Chinese boots may be storming the shores of Taiwan in the next 18 months and they are already planning for it, US defence officials have warned.
According to US intelligence sources, the Red Army will invade the self-ruled island during a year-and-a-half window between two elections - the meeting of the National Congress of the Chinese Communist Party in November and the US presidential election in 2024.
Beijing will deploy its warships and begin an amphibious assault of the island if it's unable to reunify with Taiwan's leadership through political means, two former senior intelligence officials believe.
One of the officials told Fox News: "We have always had and always been aware that China has an ever-present, ever-evolving plan for an amphibious assault and military invasion of Taiwan.
"If they are not successful in reunifying politically, then they will do so with force."
He says "indefinite" intelligence points to the window being within the next 18 months.
Last year, the former commander of US forces in the Indo-Pacific Adm. Philip Davison forecast a six-year window for the invasion.
"The window is now between the Party Congress and the next U.S. presidential election," a separate source, from the Trump administration, said.
Rather than 2027, the official thinks it will take place before January 2025.
Many analysts believe the domestic situation of each rival superpower is likely to determine when the date of the invasion will fall.
China's President Xi Jinping plans to sweep an unprecedented third term at the 20th National Congress of the Chinese Communist Party in November, and there will undoubtedly be political turmoil in the US as the new resident of the White House is chosen in 2024.
A White House National Security Council spokesperson told Fox the US is "prepared to manage what Beijing chooses to do".
They added: "We will not engage in saber-rattling, and we're not looking to escalate.
"At the same time, we're going to be steady and resolute. We will not be deterred from operating in the seas and skies of the Western Pacific as we have done for decades."
They said the US will continue to support Taiwan, communicate with its allies in the South China Sea, and maintain "open lines of communication in Beijing".
Just after dawn today the Red Army launched rockets into Taiwan in the greatest display of Chinese aggression in decades.
Ten of their leading Dongfeng nuclear-capable missiles plunged into the sea around the self-ruled island as warships swept over the waves and warplanes buzzed overhead.
The Dongfeng is Beijing's flagship family of short, medium, intermediate-range and intercontinental ballistic missiles - many of which can carry nuclear and conventional payloads and have been designed to pummel specific enemy targets.
Taiwan's defence officials said the PLA's fleet of aircraft dipped in and out of the territory continuing to "harass us", which has lead to Taipei bolstering its own air defences.

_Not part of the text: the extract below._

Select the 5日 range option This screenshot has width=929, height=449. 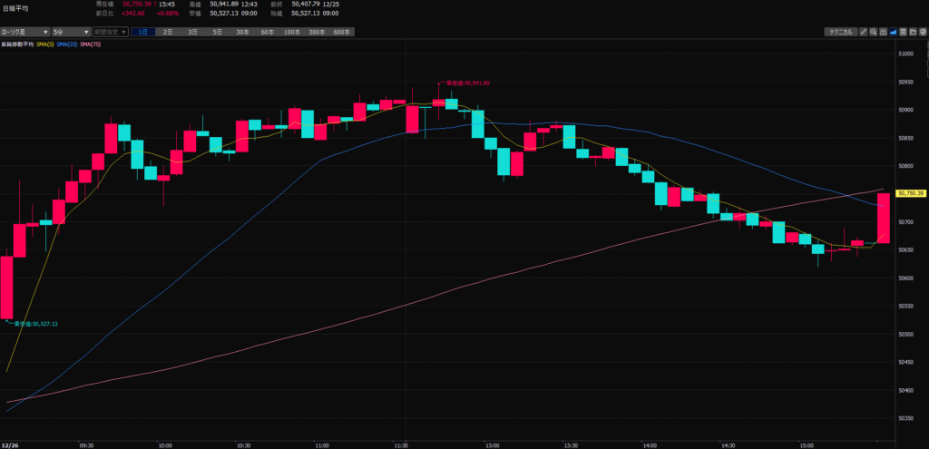[x=217, y=32]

China burst into action after US House Speaker Nancy Pelosi landed in Taipei for a meeting with the country's president in which she promised America would "not abandon Taiwan".
Chinese airmen were seen by multiple civilian sources boarding attack helicopters in Fuzhou, eastern China and heading towards Taiwan.
China's movements in the Taiwan Strait, and near the country's outlying islands, are being monitored by the military with all of its troops carrying out daily training as usual, the Taiwan defence ministry statement said.
Soon after the scheduled start at 4am, China's state broadcaster CCTV said the drills had begun and would end at 4am on Sunday.
China's Eastern Theatre Command said it had completed multiple firings of conventional missiles on waters off the eastern coast of Taiwan as part of the planned exercises.
They would include live firing on the waters and in the airspace surrounding Taiwan, it said.
An unprecedented live-fire military drill was launched by China in six areas that ring Taiwan on Thursday, a day after a visit by the US House of Representatives Speaker to the self-ruled island that Beijing regards as Chinese territory.